## Texto citado
• • • • • • •
Diva vai ao Bus

Para quem não sabe, o BUS é uma espécie de associação que funciona enquanto bar, espaço cultural que integra aulas de dança, recitais de poesia, entre outras coisas interessantes que não aprofundei porque normalmente vou lá só beber um copo.

Quem vive e respira Los Anjos sabe de que estilo falo. Espaços amplos mas com pé direito assim para o curto, onde não há uma cadeira que combine com a outra e os sofás são trazidos de casa de alguém que terá falecido há algum tempo. Não há propriamente muito pudor com os interiores, nem com a extração de fumo, mas o que queremos mesmo é beber e fumar ao mesmo tempo, sem ter que ir para a rua como uns cães abandonados em pleno inverno.

Esta sexta-feira fui lá parar com um amigo. Estava uma fila jeitosa mas nós, como bons moradores da freguesia, já somos sócios e apenas com 1€ para apoiar a banda, passámos à frente de toda a gente.

Assim que entrámos olhei para o palco improvisado, onde um trio bastante sui generis atuava. Um baixo, uma guitarra  e um vocalista que carregava dois abanicos parecidos com aqueles que usamos para fazer vibrar os pimentos no grelhador mas que ecoavam um som interessante, ligeiramente xamânico. Estavam sentados sobre um tapete IKEA de 2004, de 59,90€, onde se deitavam todos os fios provenientes dos instrumentos, entrelaçados nos seis pés, seus respetivos copos de whiskey, um casaco que alguém por lá deixara antes, envoltos numa densa nuvem de fumo que lhes conferia algum mistério.
• • • • • • •
## Exercícios propostos
a - Transcreva o texto sobre o BUS, começando em "Para quem não" e seguindo até "em pleno inverno.".
b - Dê continuidade ao relato da noite no BUS a partir do ponto em que termina.

## Material fornecido
• • • • • • •
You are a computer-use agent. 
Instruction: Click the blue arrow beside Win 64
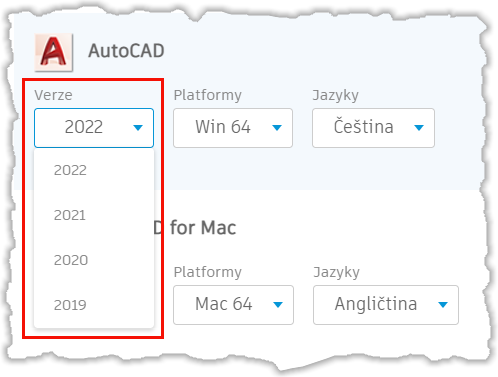tap(277, 127)
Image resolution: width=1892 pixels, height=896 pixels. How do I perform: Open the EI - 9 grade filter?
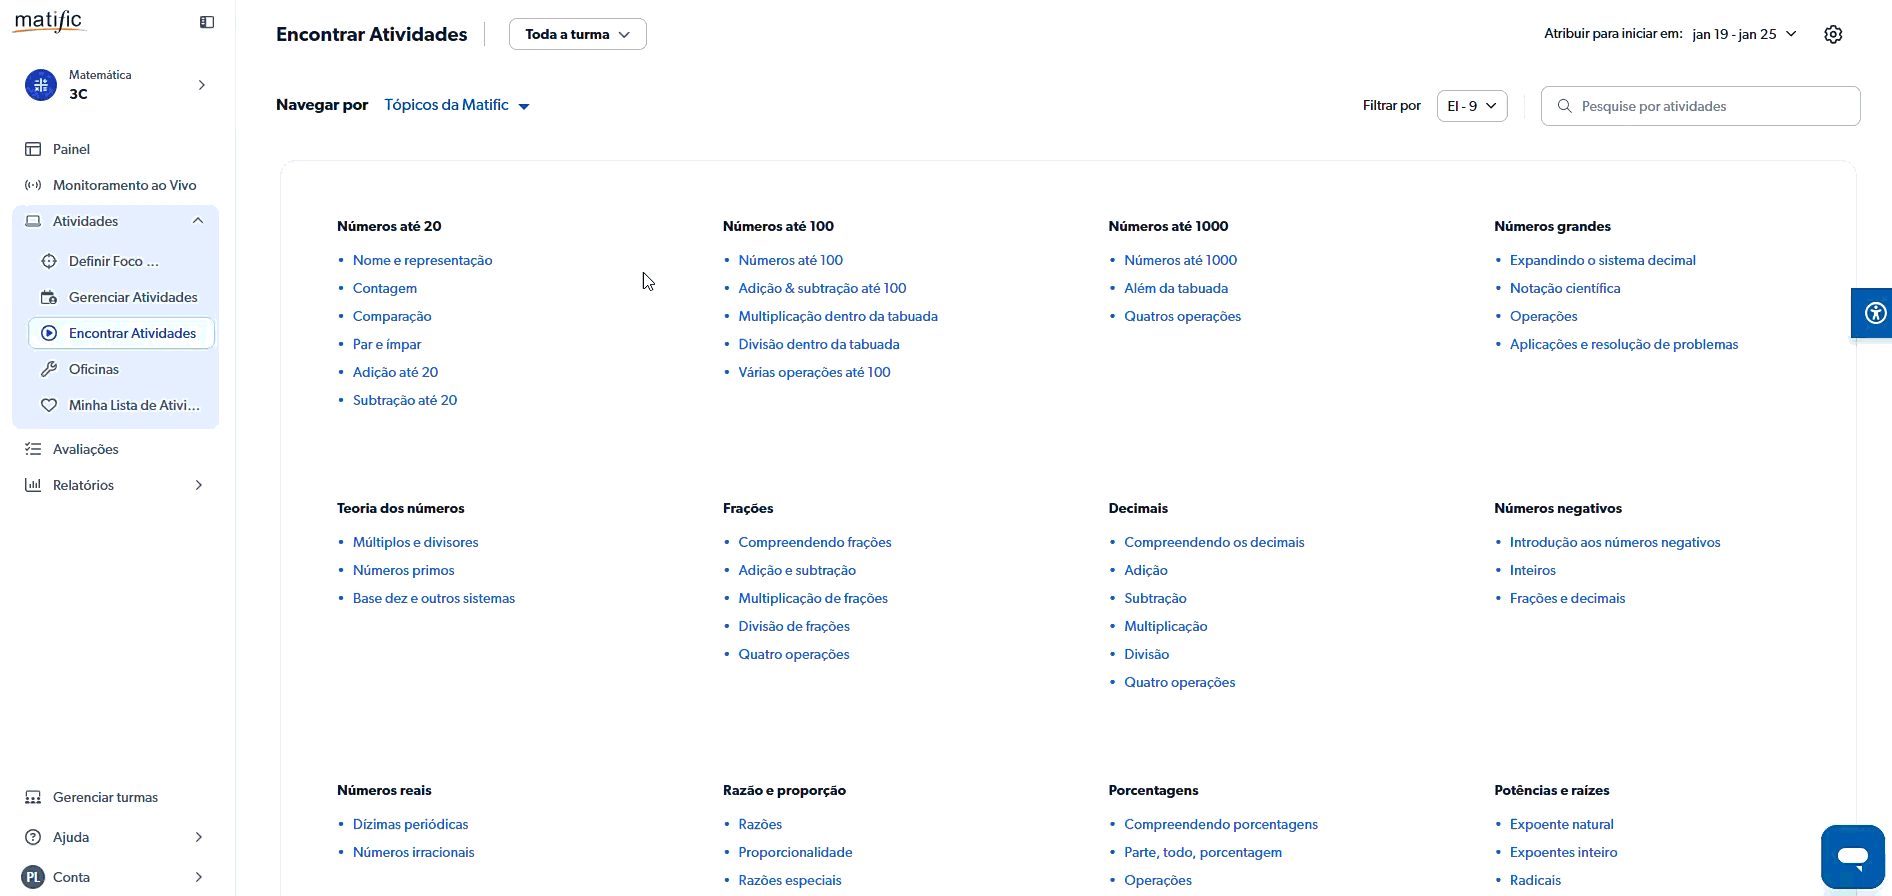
• • • • • • •
## Respostas
a -
Para quem não sabe, o BUS é uma espécie de associação que funciona enquanto bar, espaço cultural que integra aulas de dança, recitais de poesia, entre outras coisas interessantes que não aprofundei porque normalmente vou lá só beber um copo.

Quem vive e respira Los Anjos sabe de que estilo falo. Espaços amplos mas com pé direito assim para o curto, onde não há uma cadeira que combine com a outra e os sofás são trazidos de casa de alguém que terá falecido há algum tempo. Não há propriamente muito pudor com os interiores, nem com a extração de fumo, mas o que queremos mesmo é beber e fumar ao mesmo tempo, sem ter que ir para a rua como uns cães abandonados em pleno inverno.

b -
Fiquei imediatamente obcecada pelo vocalista. Homem aparentemente alto, dado que estava sentado não deu para perceber bem, que em vez de cantar sussurrava umas frases à lá Jim Morrison, na tentativa de transmitir aquela energia taciturna tão digna dos anos 60 que eu tanto gosto. Carregava uma cabeleira loira repleta de estreitos caracóis, impecavelmente construídos que lhe caiam pelos ombros ainda com volume. Olhem que eu sei, um bom caracol dá muito trabalho, este senhor cuida-se, podem crer. No meio da sua atuação fechava os olhos entre os ditos sussurros e, de quando em vez, trazia do tapete um abanico, ou dois, que lançava de trás para a frente lateralmente aos seus ouvidos, em jeito de ritual de palco. 

Não era só eu que estava doida perante esta elegância alternativa. Estavam também três meninas, bem novas, sentadas frente ao “palco” todas sem soutien (também, para quê?) de cabelo apanhado assim modo blasé, a enrolarem cigarros atrás de cigarros, numa tentativa de nos matarem lentamente com o smog que crescia minuto a minuto.  Em perfeita sintonia vibravam as três, movimentando as suas cabeças inclinadas para o teto, e de forma circular, demonstrando-me que eu se calhar também devia ir ver concertos para sentir a cena e não para estar a mamar jolas e a gozar com toda a gente. Enfim, cada um é para o que nasce e estas aparentes estudantes de ourivesaria da António Arroio ainda têm muitos anos pela frente, até chegarem à minha idade vão mudar estilo cinco vezes, vou dar-lhes tempo.

A música tinha momentos altos, a banda era digna (era mesmo) e nós estávamos sentados em cima de uma escrivaninha mesmo ao lado do trio. Já cansada de apreciar os músicos do momento, começo a dar uma vista de olhos pelo público. 

Uma bifa doidona, alta, gira, sozinha e de jola na mão, surgia com uma dança de ancas para lá de sexy, completamente alheia aos olhares dos presentes, estando ela em pé, cheia de atitude, centrada entre todas as cadeiras ocupadas por pseudo alternativos da zona. Fiquei logo sua fã, claro.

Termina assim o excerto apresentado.